Harry Jones, ex militare ribelle e anticonformista, dovrà mettere da parte una crisi matrimoniale – e un figlio in arrivo che la moglie sembra decisa a non voler tenere – per aiutare le forze di polizia a risolvere la più grave crisi inglese del secolo. Durante le sue trattative con i terroristi scoprirà che dietro all’attentato c’è molto più della volontà di far liberare un capo. Giochi di potere e di Borsa, antiche ritorsioni e società fantasma, moventi pieni di sfaccettature: tutti mossi da un desiderio di vendetta contro l’Occidente e le sue oligarchie. La chiave, l’indizio, forse sta nei figli.
Il più grande atto terroristico della storia inglese si rivela profondamente legato all’amore umano più antico e profondo: quello tra genitori e figli.
Le stesse ore di pericolo e sospensione nella Camera creano insospettabili avvicinamenti tra persone che nella vita si sentono distanti: quello tra il primo ministro e il figlio Magnus, entrambi catturati; quello tra la presidentessa degli Stati Uniti e il figlio, anch’esso prigioniero; quello tra Elisabetta e Carlo, che tra recriminazioni e ammissioni di colpa riscoprono l’affetto e il proprio lato umano dietro alla facciata istituzionale. Lui, un principe che ha rinunciato ai sogni personali per mostrarsi degno del proprio ruolo. Lei, una regina longeva e dal grande carisma, che ha visto svilire e compromettere tutte le cose a cui teneva negli ultimi decenni, allo stesso tempo madre che comprende le aspirazioni tradite del figlio e le schiaccianti aspettative del mondo.
Non solo amore tra madri e figli, ma soprattutto amore tra padri e figli. L’amore paterno è qui definito folle, totalizzante e incontenibile (“La paternità è una forma di follia, altrimenti perché decideremmo di votarci a una donna sola?”), proprio da quei personaggi che più di tutti sono stati dei padri assenti: il ministro Eaton, pronto a redimersi e a salvare il figlio Magnus davanti ai terroristi, l’ambasciatore americano Paine che sente di non avere più nulla da perdere dopo la morte in guerra del figlio. Un paradosso interessante, come pure l’approccio alla questione di genere, qui assai sfaccettato: Dobbs tratteggia una donna primo ministro inglese e una donna presidentessa degli Stati Uniti (la prima), che però devono faticare il doppio per dimostrare il proprio valore in un mondo politico maschile. Per non parlare della questione dell’aborto emergente dal doppio punto di vista di Mel, che non vuole tenere il figlio in arrivo, e di Harry che propugna i propri diritti di padre sul corpo della compagna (prima di scoprire che…). Diversi pensieri e posizioni, condivisibili o meno, che hanno però il pregio di far discutere.
___
> _Attività richieste_:
(1) Elenca le coppie di personaggi che, secondo la recensione del romanzo di Dobbs, si avvicinano durante le ore di pericolo nella Camera.
(2) Prosegui la recensione del romanzo di Dobbs a partire dal punto in cui si interrompe.

> _Materiale di origine_:
___
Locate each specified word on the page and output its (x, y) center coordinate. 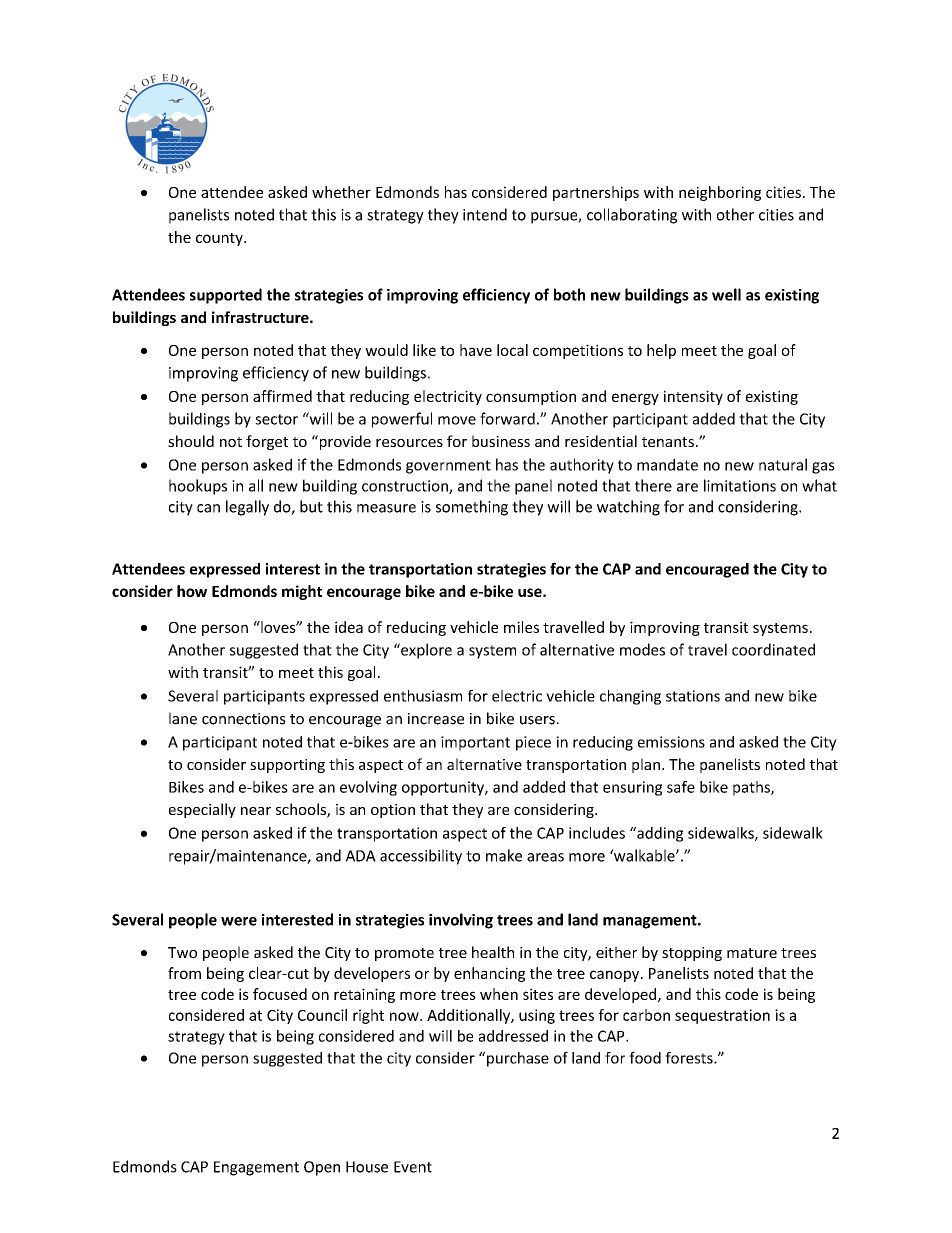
___
> _Risultati_:
(1)
- Il primo ministro e il figlio Magnus
- La presidentessa degli Stati Uniti e il figlio
- Elisabetta e Carlo

(2)
Esiste un fatale collegamento tra la cellula terrorista e il governo inglese. Un piccolo ma significativo segreto del passato che verrà svelato nel corso delle terribili ore di trattative e che aprirà le porte a un ribaltamento dei ruoli e a una diversa attenzione rispetto alle rivendicazioni. Dobbs condanna la violenza e il terrorismo, ma senza disdegnare un forte scavo nelle motivazioni dei “cattivi”. Si allontana dalla lettura semplificata del mondo e ci invita a guardare nella complessità della sua contraddizione, nella struttura del benessere occidentale basato sullo sfruttamento di risorse e di popoli, di giovani mandati a morire per guerre condotte da governi comodamente seduti in poltrona. È così che il vero dramma si rivela. Non nelle ore di ostaggio, ma nelle ultime pagine in cui si chiarisce finalmente il mistero tra orchestrati e orchestratori: il dolore di chi resta vivo dopo una guerra, un raid, un massacro, con nient’altro tra le mani che macerie e medaglie al valore.
In apertura si parlava di piccoli particolari insospettabili. Ebbene, non sempre i nemici più immediati sono anche i più pericolosi.
“Ha distrutto tutto ciò che aveva.”
“Io non volevo nulla per me stesso. Non sono come gli altri. Io volevo solo…”
“… far soffrire chi le aveva fatto del male. Come ha sofferto lei.”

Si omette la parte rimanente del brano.